“La autosuficiencia energética
como principio de seguridad nacional
es uno de los ejes rectores
para el desarrollo económico de México.”
Andrés Manuel López Obrador, mayo 2019
La guerra en Medio Oriente está exhibiendo que la autosuficiencia energética en fósiles sirve para la propaganda, pero no necesariamente para blindar a una economía. Estados Unidos produce hoy más petróleo que nadie. En 2025 volvió a romper su propio récord con 13.6 millones de barriles diarios. Y sin embargo, esto no blinda al país del shock geopolítico. Ante el aumento en el precio de la gasolina, el encarecimiento del transporte y del precio de los fertilizantes, la inflación está de regreso. Mientras pocos productores ganan del precio alto del petrólero, todos los consumidores están pagando una gasolina más cara. Ésa es la trampa del slogan de Trump cuando arrancó su segundo mandato hablando de perforar. Su eslogan de “drill, baby, drill” empieza a verse equivocado.
Una encuesta de Reuters/Ipsos publicada el martes muestra que apenas 29 por ciento de los estadounidenses aprueba el manejo de Trump de la economía, su peor calificación en este rubro en cualquiera de sus dos presidencias e incluso por debajo de cualquier nivel de aprobación de Joe Biden. El costo de vida fue un factor central en la derrota demócrata en 2024 y Trump hizo campaña prometiendo resolverlo.
Para ello convirtió la perforación en consigna. Quiso vender la idea de que extraer más crudo era sinónimo de dinero. No lo es. Aunque EUA bombee más que Arabia Saudita o Rusia, con el cierre del Estrecho de Ormuz, el golpe llega igual al tanque del coche, al costo de mover mercancías y al precio de los alimentos de los estadounidenses.
Mientras tanto China empieza a verse en una mejor posición. No porque sea inmune. No lo es. Sigue importando crudo y tampoco le conviene una guerra larga. Pero llega a esta crisis con una apuesta sistemática por electrificar su economía y expandir energías limpias. China cerró 2025 con más capacidad eléctrica limpia que fósil. Las fuentes limpias ya representan 51 por ciento de su capacidad instalada. Mientras Trump canceló proyectos de renovables y convirtió la perforación en mantra, Beijing convirtió la transición energética en estrategia de Estado.
China ha instalado más gigavatios de nueva capacidad solar en los últimos dos años que la capacidad solar total de EUA y Europa juntos. Gracias a ese impulso, en mayo de 2025, China se convirtió en el primer país en superar el teravatio (1,000 GW) de capacidad solar acumulada.

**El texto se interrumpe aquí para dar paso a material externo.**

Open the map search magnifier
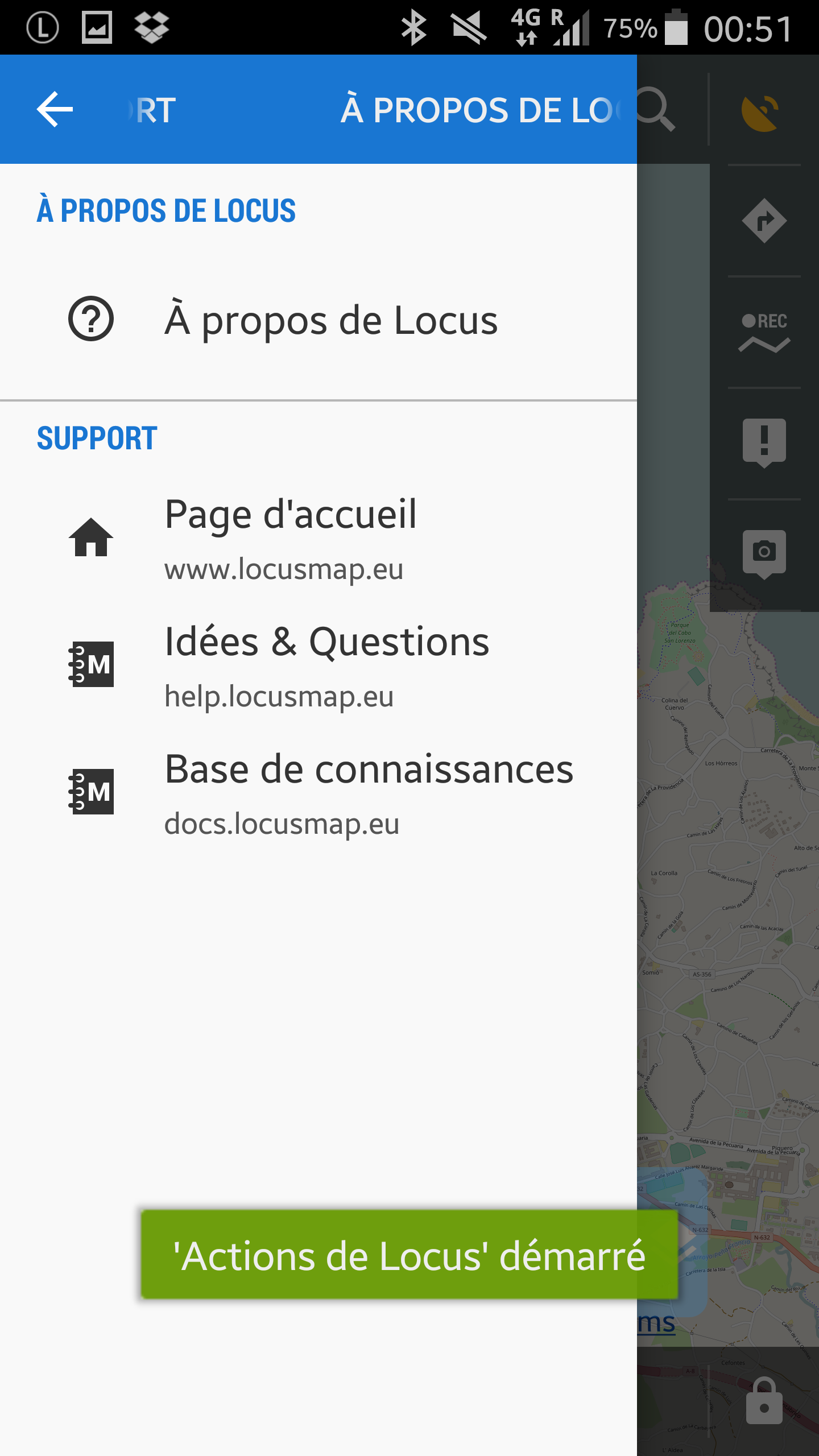Screen dimensions: 819x1456 pyautogui.click(x=656, y=109)
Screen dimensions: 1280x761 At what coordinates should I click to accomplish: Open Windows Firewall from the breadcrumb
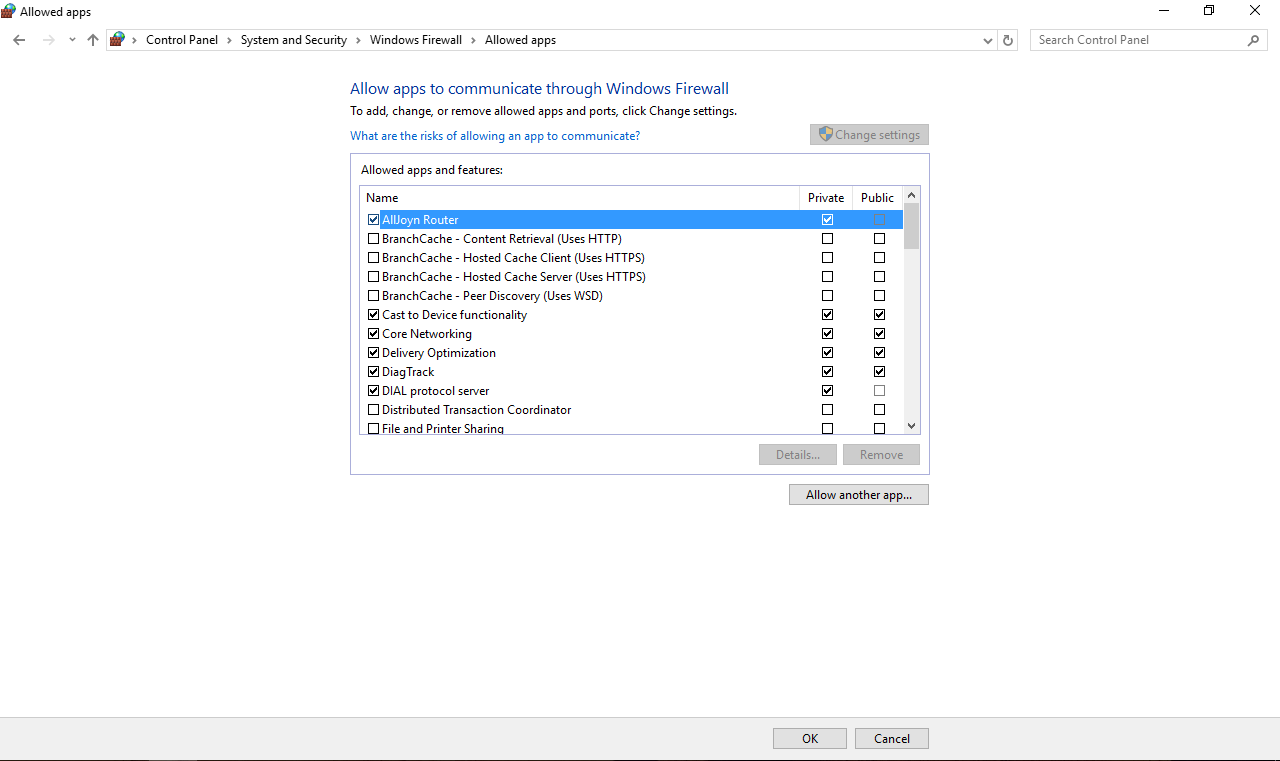[416, 40]
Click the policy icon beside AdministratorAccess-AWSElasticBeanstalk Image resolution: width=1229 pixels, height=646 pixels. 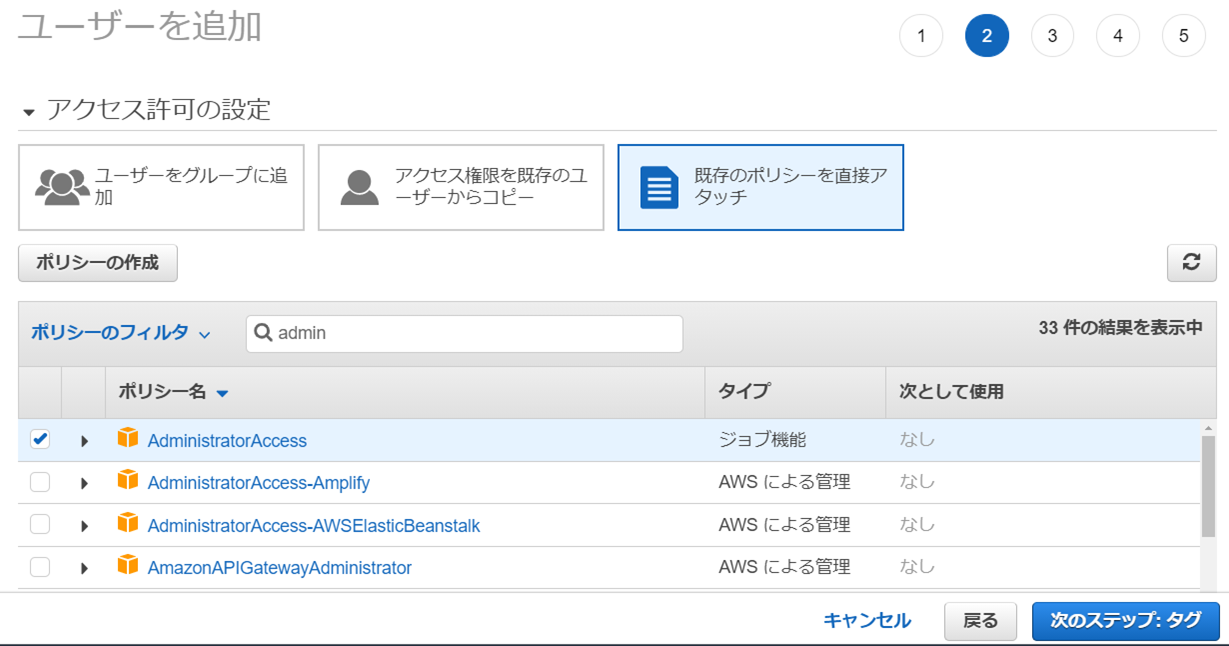coord(128,524)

China es también una potencia en vehículos eléctricos. En 2025 exportó casi 70 mil millones de dólares en vehículos eléctricos. Por eso hoy China está mejor alineada con las industrias que ganan cuando el petróleo se vuelve un arma geopolítica. Y también por eso y ante el conflicto en Medio Oriente, los inversionistas están apostando a que la crisis elevará todavía más la demanda de tecnología verde china.
Washington decidió caminar en sentido contrario. Trump confundió abundancia de hidrocarburos con resiliencia económica. Una potencia petrolera puede enriquecerse con precios altos y, al mismo tiempo, erosionar el bolsillo de sus ciudadanos.
México haría bien en tomar nota. Porque aquí seguimos discutiendo la transición energética en términos ideológicos, cuando en realidad es un seguro estratégico. México depende de Estados Unidos para la mayor parte de sus importaciones energéticas. Así, no tenemos el blindaje industrial de China ni la escala petrolera de Estados Unidos. Tenemos una mezcla de dependencia, rezago y complacencia.
Mientras China compró margen de maniobra, Estados Unidos compró un eslogan. Y México sigue en el escenario de enorme vulnerabilidad.